*** Begin section ***
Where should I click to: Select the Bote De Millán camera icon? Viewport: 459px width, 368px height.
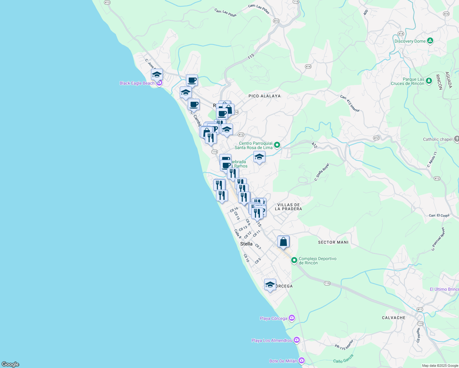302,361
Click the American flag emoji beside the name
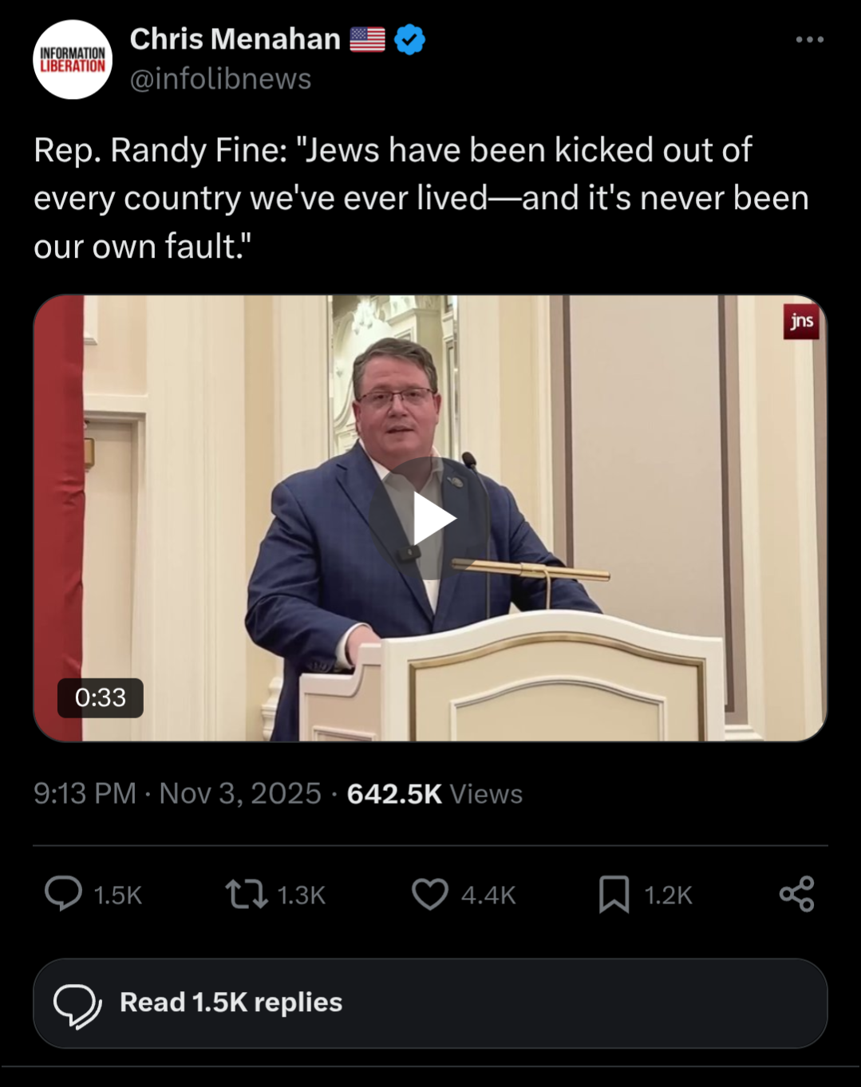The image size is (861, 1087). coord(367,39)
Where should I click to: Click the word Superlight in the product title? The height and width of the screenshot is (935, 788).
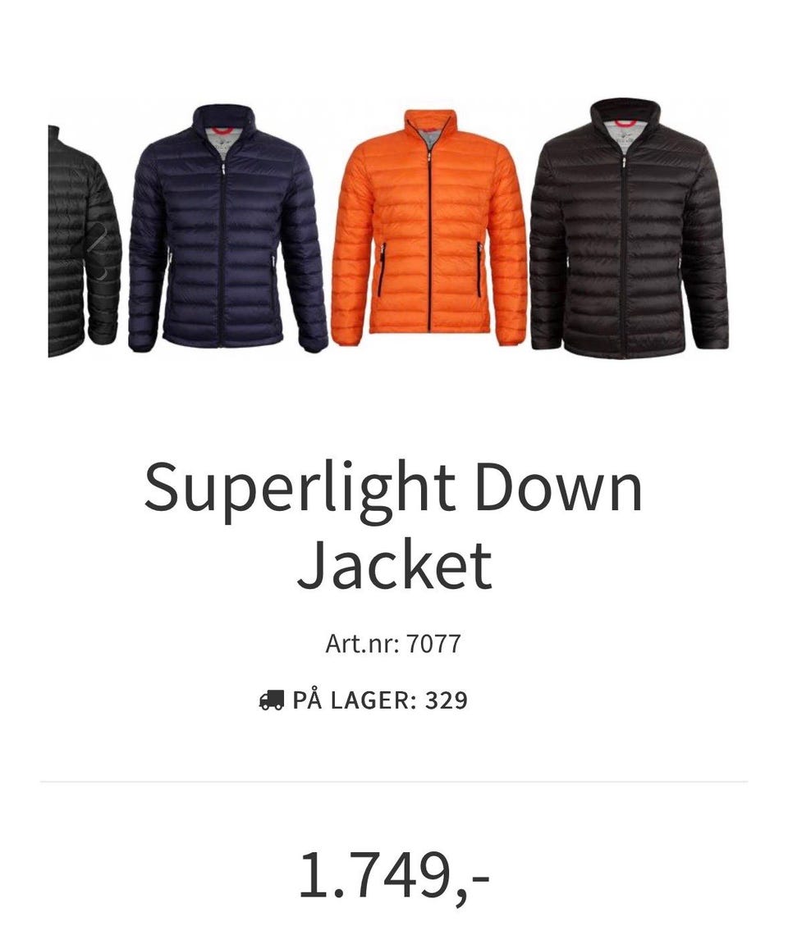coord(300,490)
*** End section ***
**WORK TO BE COMPLETED:** Copy all of the listing word for word, minus the images.

**ANSWER TO THE EXERCISE:**
Where should I click to: Select the Bote De Millán camera icon? Viewport: 459px width, 368px height.
302,361
Click the American flag emoji beside the name
The image size is (861, 1087). coord(367,39)
Where should I click to: Click the word Superlight in the product title? The height and width of the screenshot is (935, 788).
coord(300,490)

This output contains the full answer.